>> If they've changed it, that would be a horrible

>> waste of memory. Most sockets aren't active at the same time.

Never worked in kernel networking, but it seems to start small and then go up based on TCP autotuning?

>> When I originally designed this code 3 years ago, I'd deliberately

>> serialized the per socket transactions so this wouldn't happen.

NFS COMMITs/WRITEs take a lot more time than other commands. Same is the case with a readdir on a very large directory. Clients send multiple requests at the same time, and it makes sense to process them in parallel. I don't know if we get benefit in parallelizing the COMPOUND itself though.

>> we have a limited number of cores.

Believe it or not, few of our customers are running with 16K NB_WORKER threads! I was surprised as well. They experimented and found that value better than 1K or 4K etc. They have 200GB RAM and 50-100 cores. Also, in some cases, these are dedicated systems just for NFS.

On Fri, Sep 14, 2018 at 1:11 PM, William Allen Simpson <william.allen.simpson@gmail.com> wrote:

On 9/13/18 3:09 PM, Malahal Naineni wrote:

As I reported here https://github.com/nfs-ganesha/ntirpc/pull/137 <https://github.com/nfs-ganesha/ntirpc/pull/137>, Linux kernel reserves send memory per socket.

Well, that's not how it used to work, and that doesn't match the
documentation. If they've changed it, that would be a horrible
waste of memory. Most sockets aren't active at the same time.

But then, I've not contributed to the kernel TCP stack since 2009.
I'm currently planning on attending Bake-a-thon next week. We
should look into this!

So if you have two NFS clients; one on wifi that can only do 54Mbps/sec and the other on a cable that can do 10Gbps, your entire NFS server with a single sender thread will be waiting in writev() for the most part due to the slow client.

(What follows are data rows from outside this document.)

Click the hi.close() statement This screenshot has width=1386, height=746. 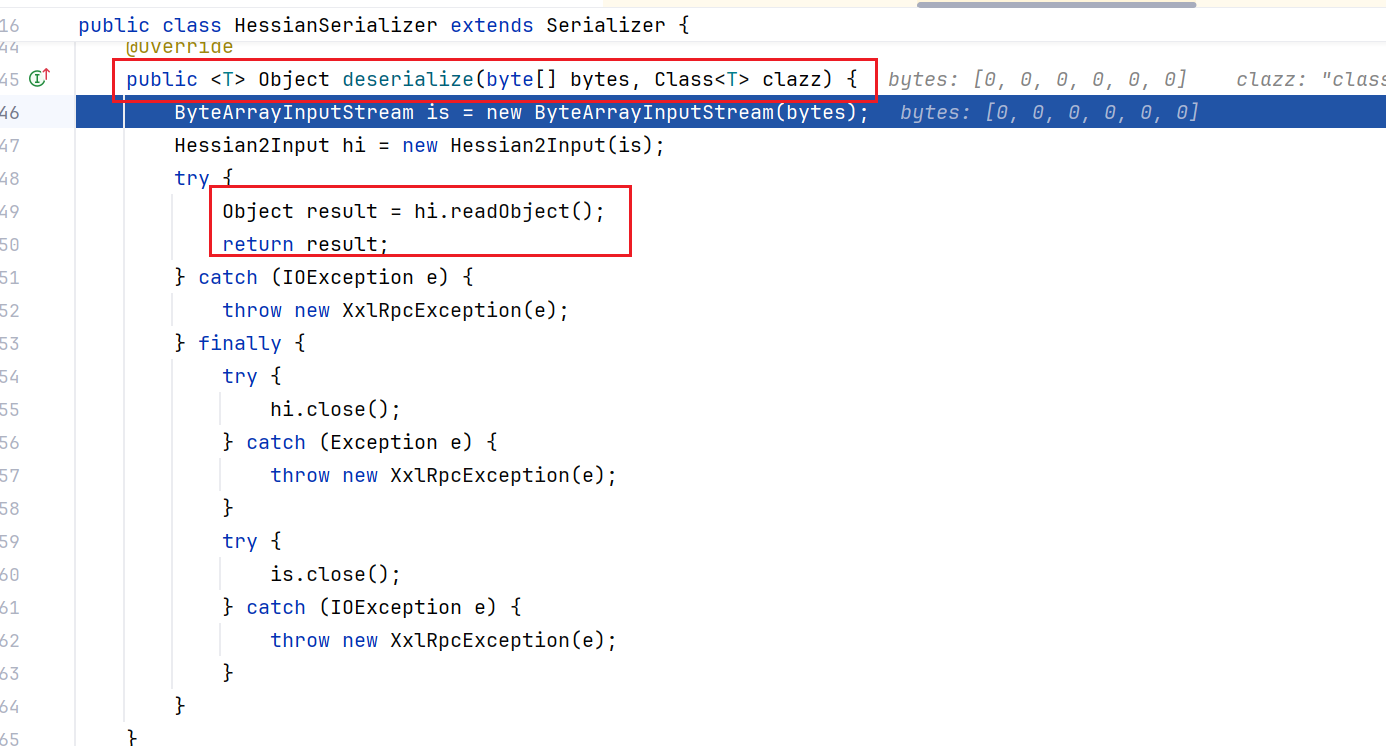click(x=335, y=409)
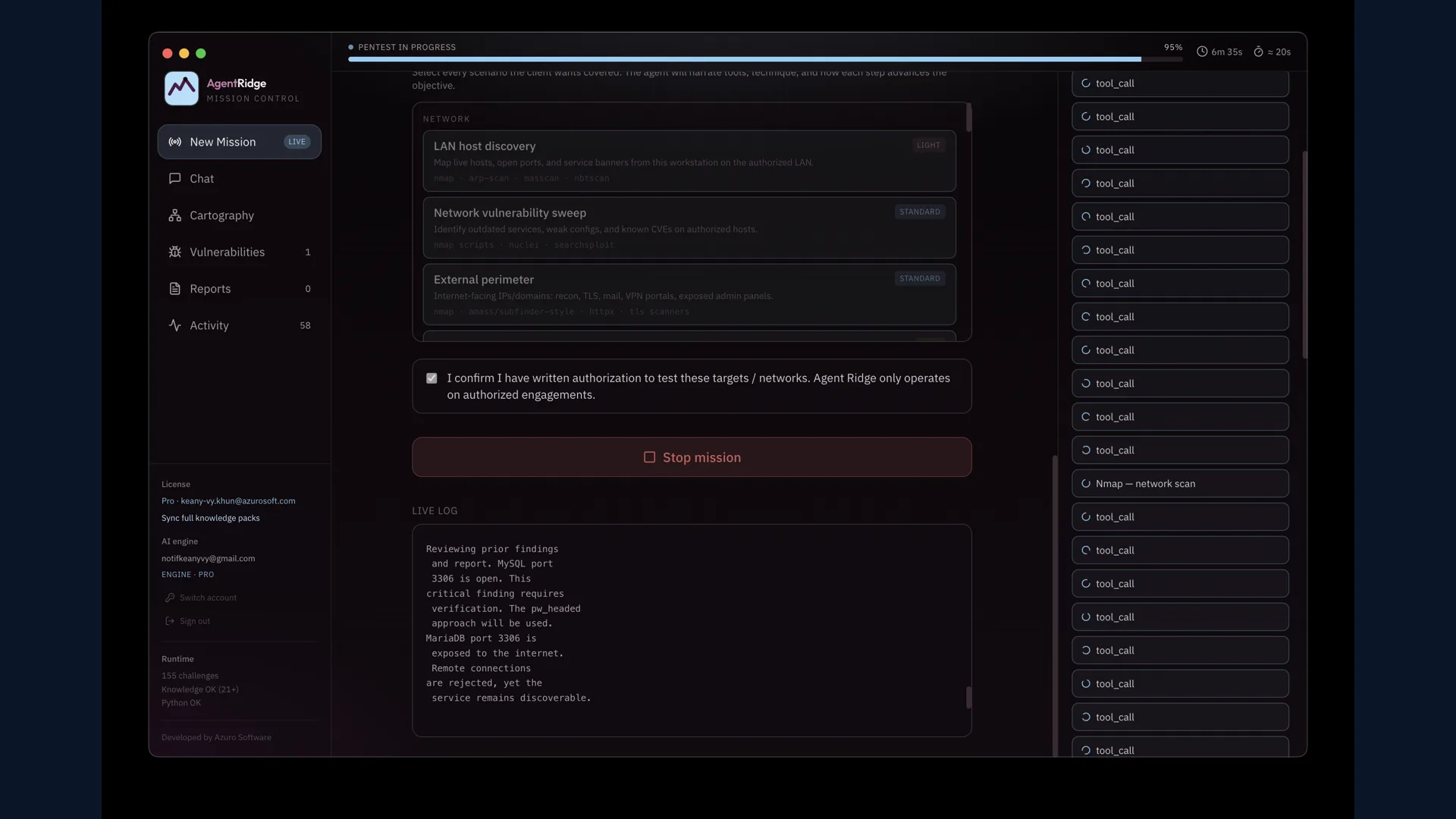1456x819 pixels.
Task: Select the Network vulnerability sweep scenario
Action: click(689, 228)
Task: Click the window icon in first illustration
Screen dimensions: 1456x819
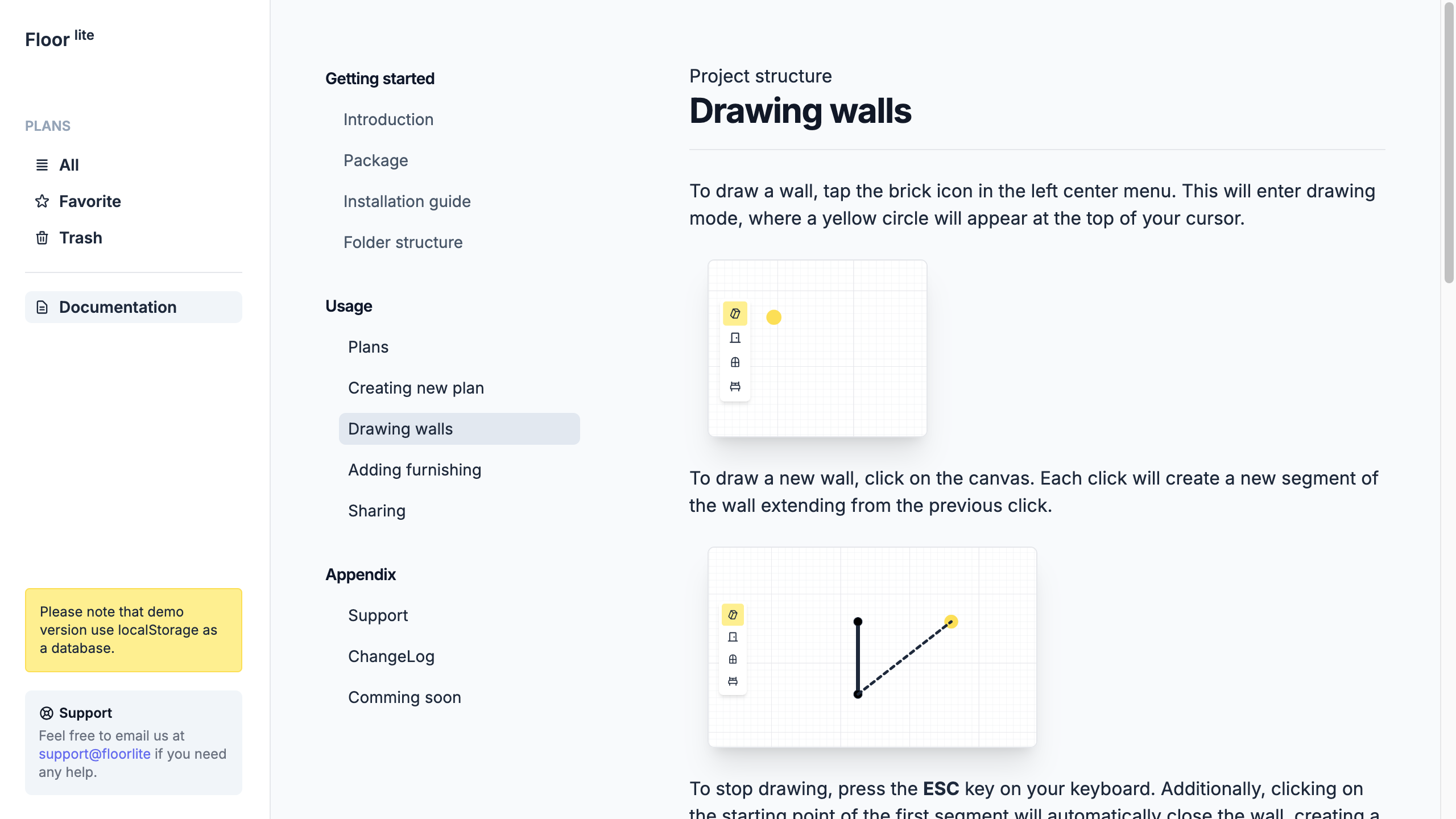Action: pyautogui.click(x=735, y=362)
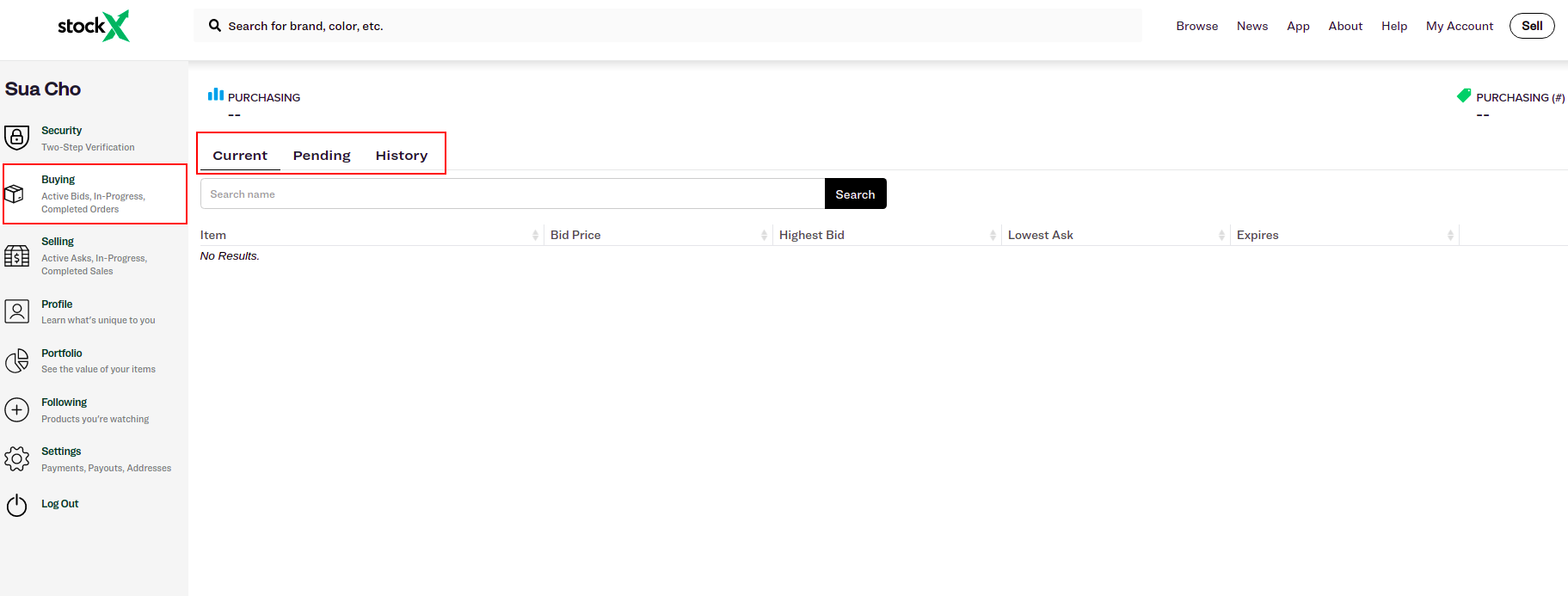
Task: Click the Log Out power icon
Action: [x=17, y=505]
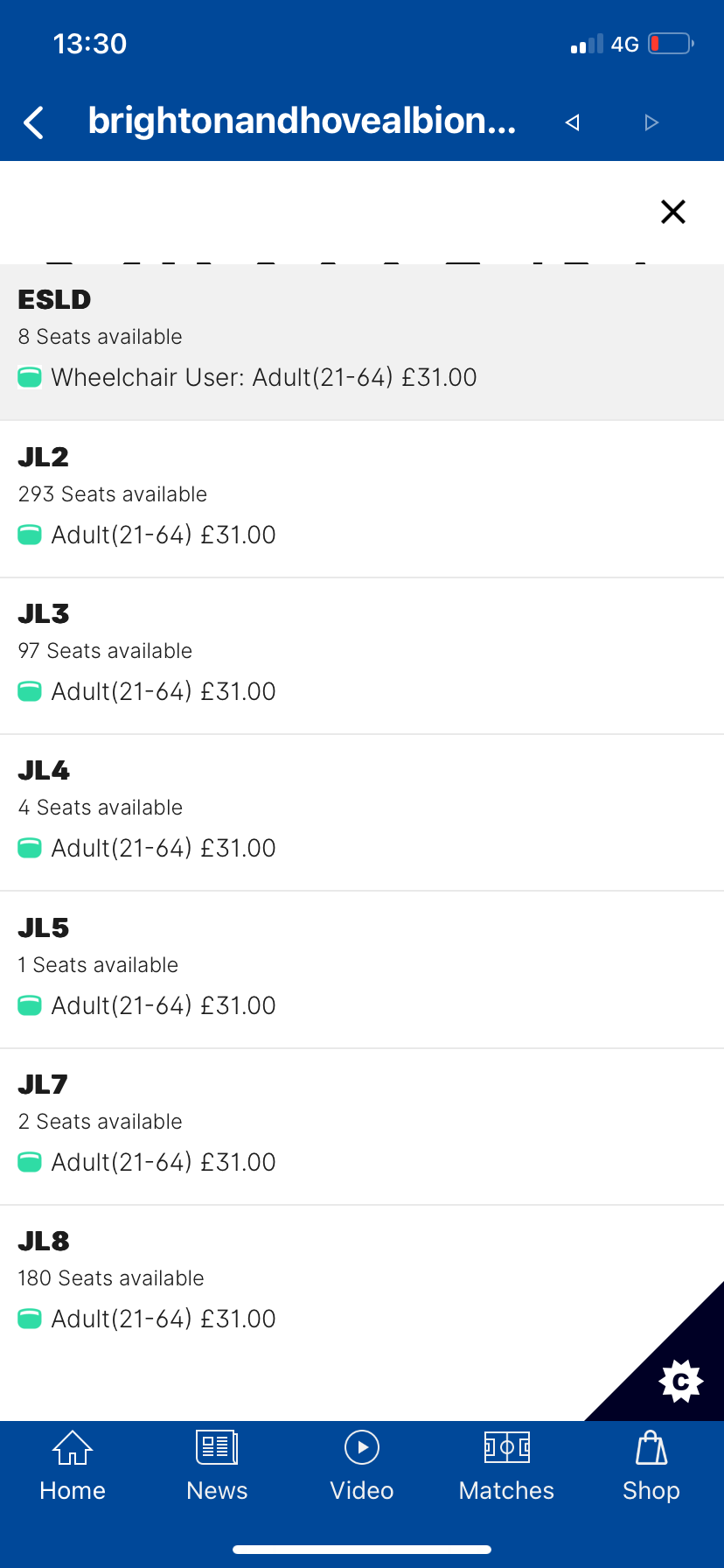Choose block JL7 with 2 seats
This screenshot has width=724, height=1568.
pos(362,1127)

Again, that would only happen by running out of buffer space on the
slow connection. If you're asking for more data than the buffer
space, or queuing concurrent responses on the same socket that
exceed the buffer space, the single thread will be stalled by the
slowest connection.

When I originally designed this code 3 years ago, I'd deliberately
serialized the per socket transactions so this wouldn't happen.

But a certain someone wanted multiple requests on the same socket to be
concurrent, though that would mean some responses might finish out of
order. (I've never thought that was a good idea.)

Recently our maintainer was proposing that NFS Compound would also be
parallelized. (I've never thought that was a good idea either.)

As I've said and written over and over, we have a limited number of
cores. Running a lot of threads means more overhead, and reduces
cache coherency.